I made the bed, did some tidying, put away laundry, watched a little bit of television, ironed some shirts, ate a quick lunch, and before I knew it, it was 4:00pm, and I needed to start dinner.
My job was to roast a chicken using an oven that was completely foreign to me. And after some whining to Mr. H about how to use his oven, I was able to get things started. Mr. H was hard at work, and I figured that he wanted to have tea on the table not too long after he arrived home from a strenuous day of whatever it is he does exactly.
The rest of the meal was fairly easy, and when Mr. H appeared in the flat, I was well on my way to having finished dinner. He walked over and greeted me warmly.
Thank goodness, I only needed to send him out for a few things to make the dinner complete. The gentleman didn't want to go to the store himself as he didn't want to have to remember what to get. But the chicken was in the oven, and so he was sent off to Sainsbury's with a list.
Before leaving for the store, he informed me about the day, and some client or another, and I put the water on for tea. I suppose I should have had a martini waiting for him as he walked through the door, but we can't all be perfect.

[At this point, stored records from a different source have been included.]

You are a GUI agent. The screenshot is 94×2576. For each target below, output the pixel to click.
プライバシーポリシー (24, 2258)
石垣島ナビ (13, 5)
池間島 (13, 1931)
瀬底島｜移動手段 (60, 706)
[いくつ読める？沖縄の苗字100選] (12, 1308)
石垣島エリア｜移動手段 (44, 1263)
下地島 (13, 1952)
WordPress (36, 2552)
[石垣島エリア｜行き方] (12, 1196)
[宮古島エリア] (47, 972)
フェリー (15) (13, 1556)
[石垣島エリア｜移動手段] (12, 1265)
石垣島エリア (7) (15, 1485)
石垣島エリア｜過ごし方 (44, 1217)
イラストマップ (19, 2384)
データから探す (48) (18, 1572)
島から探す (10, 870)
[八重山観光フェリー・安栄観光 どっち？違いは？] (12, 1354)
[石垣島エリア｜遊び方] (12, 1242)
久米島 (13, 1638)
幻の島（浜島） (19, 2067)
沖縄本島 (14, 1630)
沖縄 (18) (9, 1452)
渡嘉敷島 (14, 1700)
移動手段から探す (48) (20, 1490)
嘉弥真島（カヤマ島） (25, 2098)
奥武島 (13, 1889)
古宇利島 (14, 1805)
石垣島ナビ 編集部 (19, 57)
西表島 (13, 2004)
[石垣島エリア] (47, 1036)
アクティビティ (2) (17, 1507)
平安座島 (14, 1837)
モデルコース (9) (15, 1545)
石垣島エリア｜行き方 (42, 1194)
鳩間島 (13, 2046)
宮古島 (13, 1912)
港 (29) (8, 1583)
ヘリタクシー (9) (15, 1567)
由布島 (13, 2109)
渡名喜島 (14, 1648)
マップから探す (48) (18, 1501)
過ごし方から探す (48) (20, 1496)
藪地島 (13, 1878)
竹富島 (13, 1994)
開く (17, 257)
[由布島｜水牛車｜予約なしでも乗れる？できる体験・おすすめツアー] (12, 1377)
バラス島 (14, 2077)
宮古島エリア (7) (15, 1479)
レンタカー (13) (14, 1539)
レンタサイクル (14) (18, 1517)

He came back quite promptly, gave me the last of my ingredients and I was able to finish dinner.
I continued to make preparations, and he sat down and completed a bit of writing and correspondence, and checked to make sure that our additional guests at dinner were able make it to the table on time. His younger flatmate and flatmate's girlfriend sat down at the dinner table--quite fresh faced and beautifully young and experiencing their burgeoning adulthood. Strangely contented, I felt my age and I enjoyed every moment of that feeling.
I did remark that I was feeling a little bit tired to which Mr. H replied, "Well, of course you are, you haven't done...anything...all...Notice how I stopped myself! Notice that."
I let it slide and then cleaned up the table and did the dishes.
Mr. H implored me to stop my continued cleaning, but his objections weren't heartfelt. He, of course, liked not having to do the washing up or cooking. He was relaxed and sitting on the sofa.
"Come over here and sit next to me and keep me company," he motioned by patting the empty seat next to him.
"I will in a moment, darling." I, of course, pronounced the word as daahling.
"I must admit," he said as he looked over to me from his comfortable seat, "I think that I might quite like having a traditional 1950s marriage."
Of course he would. Who wouldn't want a spouse not doing anything (i.e. doing everything) all day for him?
"Oh, and you ironed my shirts? Brilliant."
"You'll miss me when they've all been worn, you know."